You've moved home quite a bit over the last couple of year. what was it about Independent that gelled with your creative sensibilities?

I joined Independent because I was looking for a company that was solid enough to get the scripts in but at the same time also had a nice family feeling to it. I knew Jani [Guest] and [Richard] Packer and they were looking for a director like me to joint their roster. It was the right timing for all of us.

What commercials projects have worked on recently?

For France, I've been working on an Orange Ad for Publicis and a Citroen C3 wordwide Ad for H. I shot in Istanbul. In London, I shot a Haagen-Dazs film with TBWA in Kiev and at the moment I'm shooting two Santander spots with Lewis Hamilton for WCRS in Cape Town. Lots of planes! Pretty busy and very lucky because I have been involved in great scripts and have collaborated with very nice people recently.
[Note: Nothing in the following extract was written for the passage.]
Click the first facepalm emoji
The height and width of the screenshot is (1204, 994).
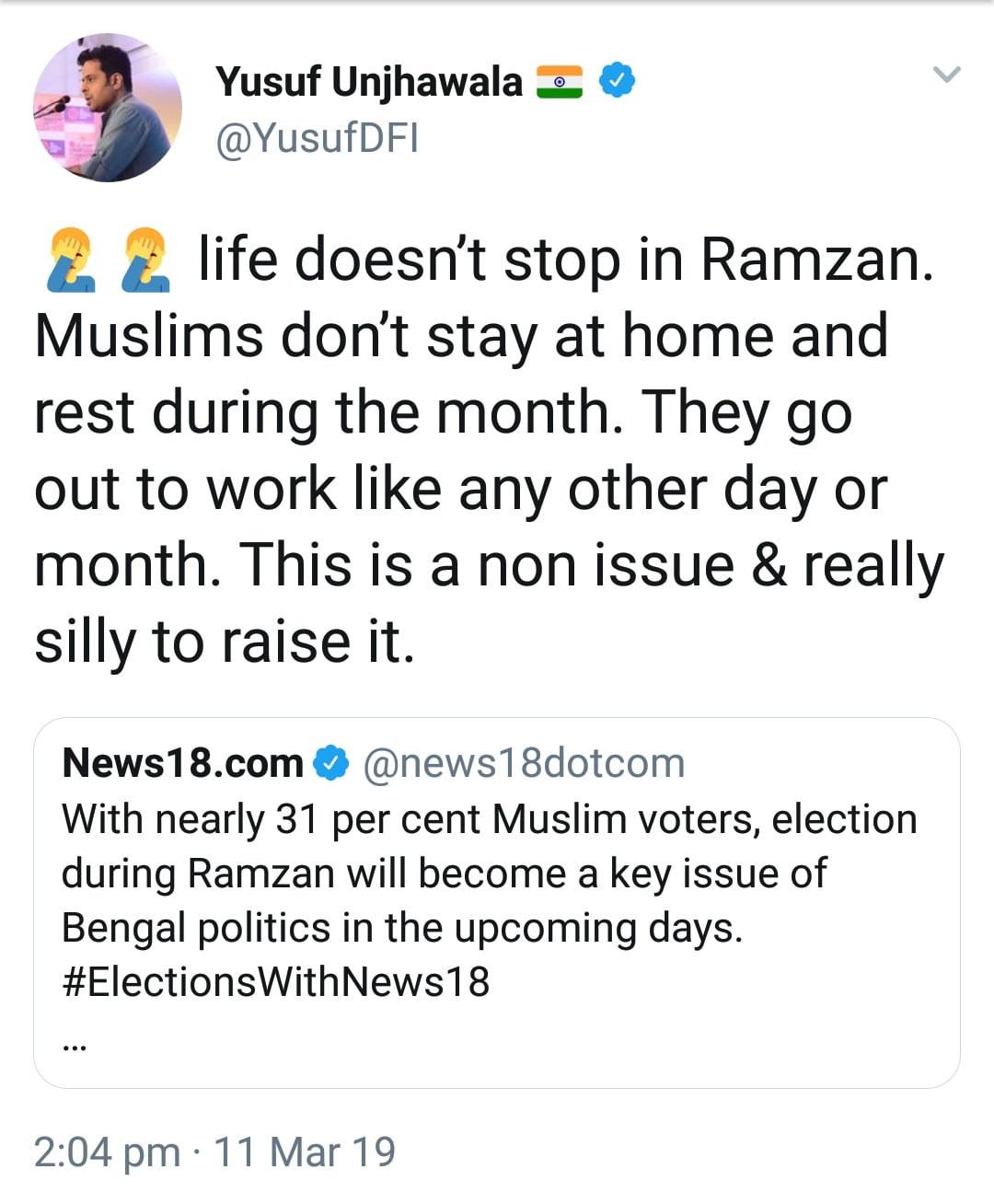[70, 261]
And what are your favourite type of ads to work on?

I'm more and more into story telling and actors. Character and Story, that's the rule. Focus on a great idea. When it's there, everything becomes simpler for some reason; it's just about choosing the right tools to tell better this idea…and because everyone is passionate in the process of making it.

Have there been any commercials this year that have really caught your attention?

Not really, to be honest but perhaps I missed some. Many good things come from a technique, a gimmick, but I don't see so many films that are all about a simple and intelligent idea where you feel: whoa, that's genius. I prefer spots that challenge my brain over ones that flatter my eyes.

The end of this year is approaching fast - what are your hopes and plans for the 2010?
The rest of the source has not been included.